## TUGAS YANG DIBERIKAN A
Sebutkan setiap angka persentase dalam artikel tentang dampak ekonomi tsunami Jepang, masing-masing disertai hal yang diukurnya.
## TUGAS YANG DIBERIKAN B
Menurut artikel tentang dampak ekonomi tsunami Jepang, berapa orang yang meninggal dunia dalam gempa Kobe tahun 1995?
## TUGAS YANG DIBERIKAN C
Teruskan artikel tentang dampak ekonomi tsunami Jepang, dimulai sesudah kalimat terakhirnya.

***** TEKS YANG DISEDIAKAN *****

Selasa, 26 April 2011

Tsunami Jepang

ANALISIS EKONOMI

Dampak Ekonomi Tsunami Jepang

MUHAMMAD CHATIB BASRI

Jumat, 11 Maret 2011, dunia menundukkan kepala untuk tragedi tsunami di Jepang. Kita—di negeri ini yang pernah mengalami tsunami di Aceh—mengetahui betapa beratnya bencana itu. Bagaimana dampaknya terhadap perekonomian regional dan Indonesia? Memang terlalu pagi untuk menyimpulkan, tetapi agaknya kita bisa belajar dari dampak gempa di Kobe, Jepang, tahun 1995. Saat itu, 6.434 orang meninggal dunia dan kerusakan yang ditimbulkan diperkirakan sekitar 100 miliar dollar AS (2,5 persen dari PDB). Bagaimana dampaknya?

Pertama, dampak terhadap produksi. Dalam kasus Kobe, produksi menurun sekitar 3 persen dalam bulan pertama. Namun, dalam waktu tiga bulan, ekonomi kembali pulih. Dampak tsunami 2011 diperkirakan jauh lebih besar daripada Kobe (mungkin lebih dari 3 persen dari produk domestik bruto/PDB). Maka, agaknya dibutuhkan waktu lebih panjang dalam pemulihan. Namun, saya memperkirakan bahwa dalam waktu 4-6 bulan, ekonomi Jepang akan kembali bergerak dan pulih. Pemulihan ini akan didorong oleh pengeluaran pemerintah untuk rekonstruksi infrastruktur yang rusak. Pengeluaran pemerintah—yang mungkin lebih dari 1 persen PDB—akan sama dampaknya seperti stimulus fiskal. Tentu analisis ini mengasumsikan bahwa masalah nuklir dapat diatasi. Bila bencana nuklir terjadi, dampaknya akan jauh besar karena aktivitas ekonomi akan terhenti akibat bahaya radiasi nuklir.

***** DATA YANG DITAMPILKAN *****

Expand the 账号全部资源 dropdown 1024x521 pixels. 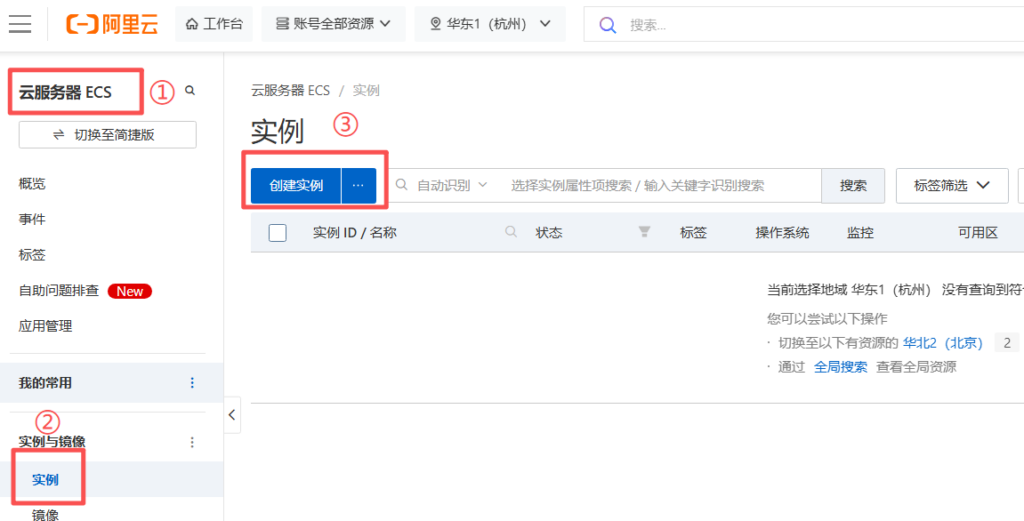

*****

## JAWABAN LATIHAN A
- 2,5 persen dari PDB: perkiraan kerusakan akibat gempa Kobe tahun 1995, sekitar 100 miliar dollar AS
- Sekitar 3 persen: penurunan produksi dalam bulan pertama pada kasus Kobe
- Mungkin lebih dari 3 persen dari PDB: perkiraan dampak tsunami 2011
- Mungkin lebih dari 1 persen PDB: pengeluaran pemerintah untuk rekonstruksi infrastruktur yang rusak

## JAWABAN LATIHAN B
Sebanyak 6.434 orang meninggal dunia.

## JAWABAN LATIHAN C
Kedua, dampak terhadap sektor keuangan. Seperti dalam kasus Kobe, tsunami di Jepang akan memaksa industri asuransi dan perusahaan-perusahaan di Jepang menarik uangnya kembali ke Jepang untuk pembiayaan rekonstruksi. Yen akan mengalami penguatan yang cukup signifikan. Sayangnya, yen yang terlalu kuat akan menyulitkan pemulihan ekonomi Jepang. Oleh karena itu, saya kira tepat langkah yang diambil G-7 untuk melakukan stabilisasi yen.

Jika yen dapat distabilkan dan bencana nuklir dapat diatasi, dalam waktu 3-6 bulan ekonomi Jepang akan kembali membaik. Namun, hati-hati, defisit anggaran di Jepang sudah begitu tinggi. Rasio utang terhadap PDB-nya juga sudah mendekati 200 persen (bandingkan dengan Indonesia yang di bawah 27 persen). Dengan defisit dan rasio utang yang begitu besar, Jepang akan punya persoalan serius. Apalagi, dalam jangka panjang tekanan penduduk lansia (aging population) akan membuat defisit anggaran lebih parah. Selain itu, Jepang saat ini juga masih dalam tahap awal pemulihan akibat krisis finansial global tahun 2008. Oleh karena itu, walau dampak tsunami tampaknya bisa diatasi, Jepang harus sangat hati-hati.

Bagaimana dampaknya bagi perekonomian regional, khususnya Indonesia? Dampaknya akan tecermin melalui jalur perdagangan dan keuangan.

Untuk jalur perdagangan, penurunan produksi di Jepang dalam jangka waktu 1-3 bulan akan mengganggu ekspor negara di Asia, termasuk Indonesia. Jepang merupakan negara tujuan ekspor terbesar untuk Indonesia (16 persen). Selain itu, Jepang juga merupakan pusat rantai produksi regional di Asia. Penurunan produksi di Jepang akan memengaruhi negara atau perusahaan yang terlibat dalam jaringan produksi. Akibatnya, aktivitas produk komponen dan elektronik akan terganggu. Untung—atau sialnya—Indonesia agak tertinggal di dalam jaringan produksi ini dibandingkan negara lain.

Oleh karena itu, dampak negatif bagi Indonesia relatif terbatas. Yang harus diperhatikan adalah penurunan produksi di Jepang dapat memengaruhi ketersediaan impor barang modal dari Jepang. Akibatnya, produksi di Indonesia dapat terganggu. Oleh sebab itu, penting sekali bagi perusahaan Indonesia yang terlibat dalam rantai produksi regional untuk melakukan antisipasi dalam inventori dan logistik. Selain itu, apresiasi yen juga dapat meningkatkan biaya produksi bagi perusahaan Indonesia yang barang modalnya dari Jepang.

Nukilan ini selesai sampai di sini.